Amazon’s New Intellectual Search

Critics are oohing and ahing over Amazon’s new search feature that throws the pages of thousands of books in a search engine. One of the things you can do is find which public intellectuals get the most citations. Probably doesn’t mean anything, of course. A few years ago Richard Posner came up with a ranking of intellectuals based on article mentions. The new ranking? It’s different…

The Music Biz’s New Biz Model

“In the trickle-down economics of the music industry, the travails of the Big 5 major labels – who have suffered steeply declining sales for the last three years – are having an impact on the smaller bands, record companies and media who make up the rock and rap underground. The idea of the Big 5 multinationals as viable distributors of music becomes a less likely scenario every year; a new business model that is emerging sees the big record companies as glorified marketing companies, expert at spending money to get consumers to spend even more money.”

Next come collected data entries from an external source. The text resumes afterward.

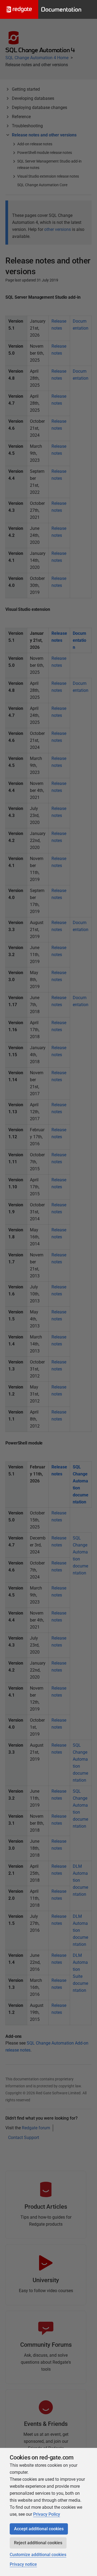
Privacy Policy (46, 2514)
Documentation (61, 9)
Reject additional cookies (38, 2542)
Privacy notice (23, 2564)
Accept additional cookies (39, 2528)
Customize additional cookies (38, 2554)
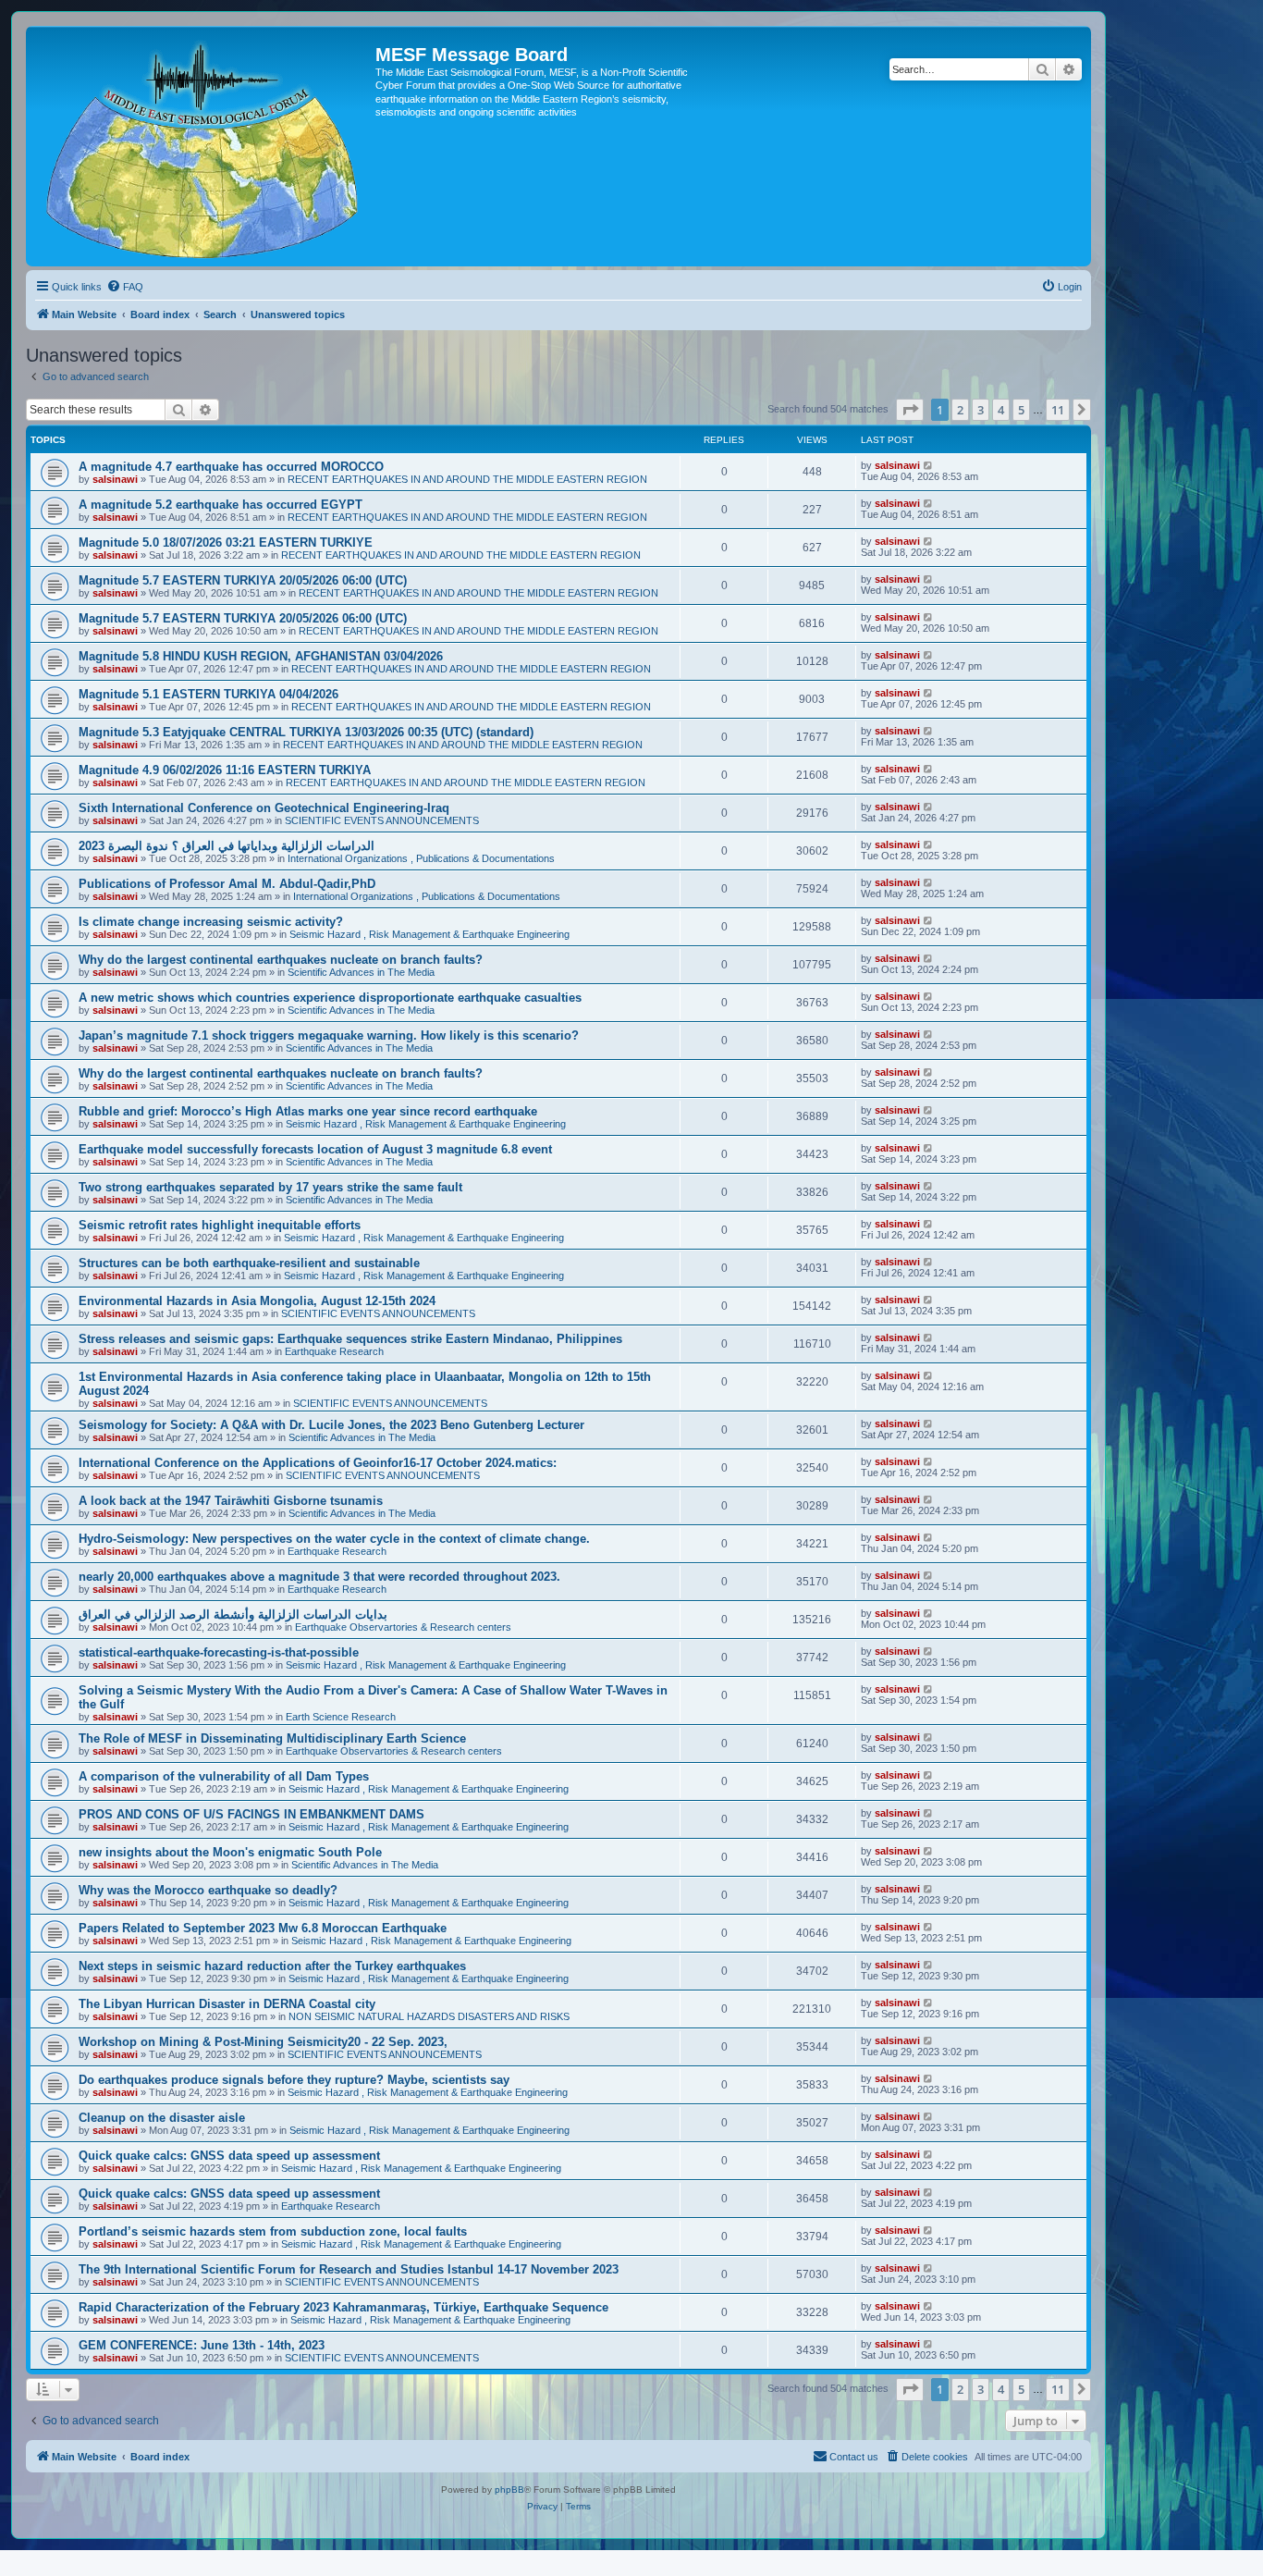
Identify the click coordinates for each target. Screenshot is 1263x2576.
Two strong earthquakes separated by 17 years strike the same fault (270, 1187)
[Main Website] (203, 146)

Malaga’s New Picasso Museum

Fulfilling a longheld wish by the artist, a new Picasso Museum has opened in Malaga, Spain. “Yesterday Malaga was festooned with bunting heralding the new museum and events organised to “receive the maestro”. A bullfight, with leading toreros, advertised with a suitable Picasso painting, will be held this afternoon and six bulls will be dispatched in his honour. King Juan Carlos and Queen Sophia will open the museum.”

Buy A Beethoven

A movement of a Beethoven string quartet, written in the composer’s hand, is coming up for auction. Earlier this year a manuscript copy of Beethoven’s 9th Symphony sold for $3.47 million. “Unlike that manuscript, which was prepared by a copyist but had Beethoven’s corrections and comments on most of its pages, the quartet movement is entirely in Beethoven’s hand. Sotheby’s says it expects the manuscript to bring between $1.6 million and $2.5 million.”

Choosing The Next Whitney Biennale

Three curators have chosen 108 artists for 2004’s Whitney Biennale. “While the 2004 biennial may be considered more conservative than biennials of the recent past, with its balance of midcareer and senior artists and unknowns, the mix has been intentional. ‘We deliberately set out to be very intergenerational. The last biennial focused on so many younger people, but some midcareer and senior artists we discovered are making the best work of their careers.”